What I want, is to manage my Rundeck configuration in the same way I manage my applications and my Puppet modules. With the same build, release, versioning and promotion mechanism. For that, I need simple Puppet resources that will allow me to create projects and jobs. Then, I will be able to control them from a mix of role classes and hiera.

What is missing?

Creating projects is done with the command line rd-project tool. Configuring the project is done through the Web interface, or by editing the project.properties file. Project definitions are reloaded mostly automagically, so everything is fine here. I have a basic implementation of a Puppet resource to manage Rundeck project on GitHub.

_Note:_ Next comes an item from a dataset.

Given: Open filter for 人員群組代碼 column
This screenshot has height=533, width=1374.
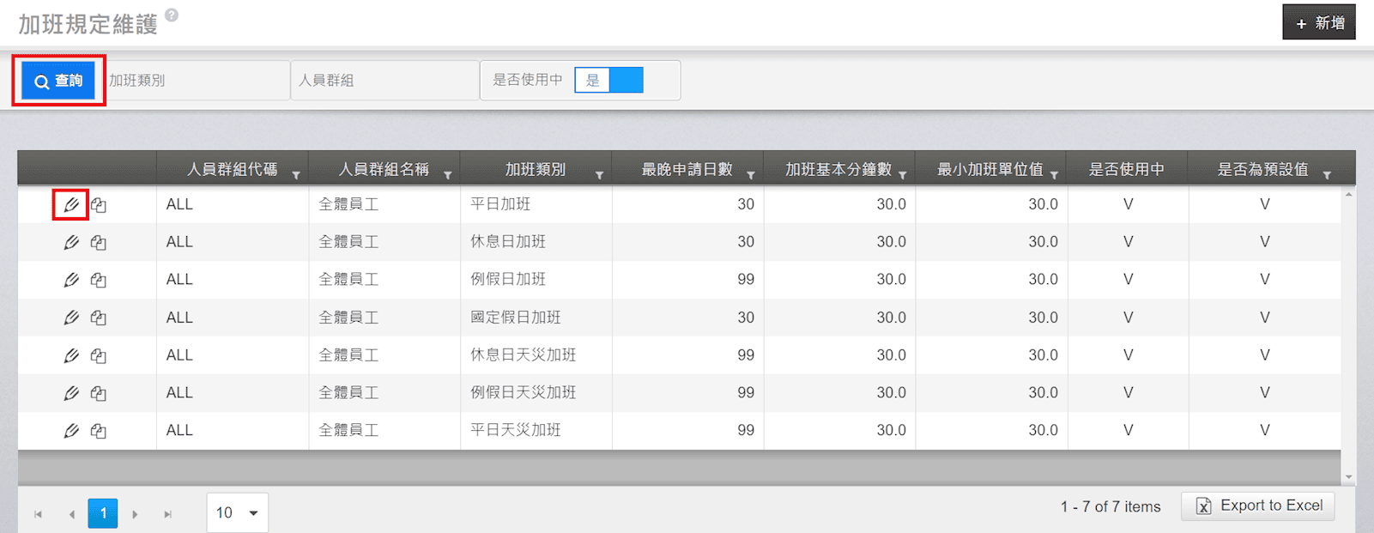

Managing jobs is a bit harder. You can create jobs through the rd-jobs, but you don’t get direct access to the job definition once it is created. You can reload a job with the same name and it will override the job definition. This makes it harder to manage correctly modifications to jobs, or job removal. I have a buggy half working implementation of jobs, also on GitHub.

What I want in the future?

I’ll keep working on my Puppet module to better handle the quirks of Rundeck. It already works for the basic use cases, but need some love to manage more complex workflows.

Modification to Rundeck itself could make the job much easier, for example by storing all project and job definition directly in files. While the Rundeck code base is of reasonable size and quite readable, I probably won’t have time to dig into it right now. Any help is welcomed on that side …

My griefs with hiera-gpg

Hiera-gpg seems to be the standard way to to store encrypted data in hiera. Craig Dunn has a pretty good article on how to deploy and use it. Storing sensitive data encrypted is a pretty good idea, using asymmetric crypto is even better. But still I am frustrated.

First, let’s have a look at the problem space. In our case we have the following requirements:

  1. all configuration should be stored in a version control system – VCS (SNV / Git / …)
  2. sensitive data should be stored and transmitted securely
  3. only our puppet master should able to decrypt data
  4. anybody should be able to encrypt data
  5. authorization should be handled only by the VCS

hiera-gpg fills the first three requirements, but fails just short on 5 and 6.

To encrypt data, no problem, you create a new yaml file, encrypt it, publish it to your VCS. Anyone can access thewe puppet master’s public key, so anyone can encrypt data. As long as you have access to the VCS, you can publish this encrypted file.

Let’s face it, most of the time we don’t publish a brand new configuration, we modify an existing one. To modify it, we must have the plaintext version. We could either store the plaintext somewhere, but that defeats the whole purpose of encrypting it. We could encrypt data with our own public key to be able to retrieve the plaintext, but that defeats requirement #3. Further more, we work in teams. We could share our private key with our team, but key repudiation becomes an issue when people leave the company. And even more, we work with multiple teams, with divers responsibilities. No team should have the full knowledge of all our private information.

How can we do better …

Instead of encrypting the whole file, we can encrypt individual properties. Each property can than be modified by anyone, but read by no one. When you modify a property, you know its new value, but not its old value. We could even mix encrypted and non encrypted properties. The format would look like this:

---
- database: 
    username: dbuser
    password: ENC(XXXXXXXX)

Anyone can modify this password, but nobody can decrypt it.

Now I just need time to learn ruby and write a hiera extension.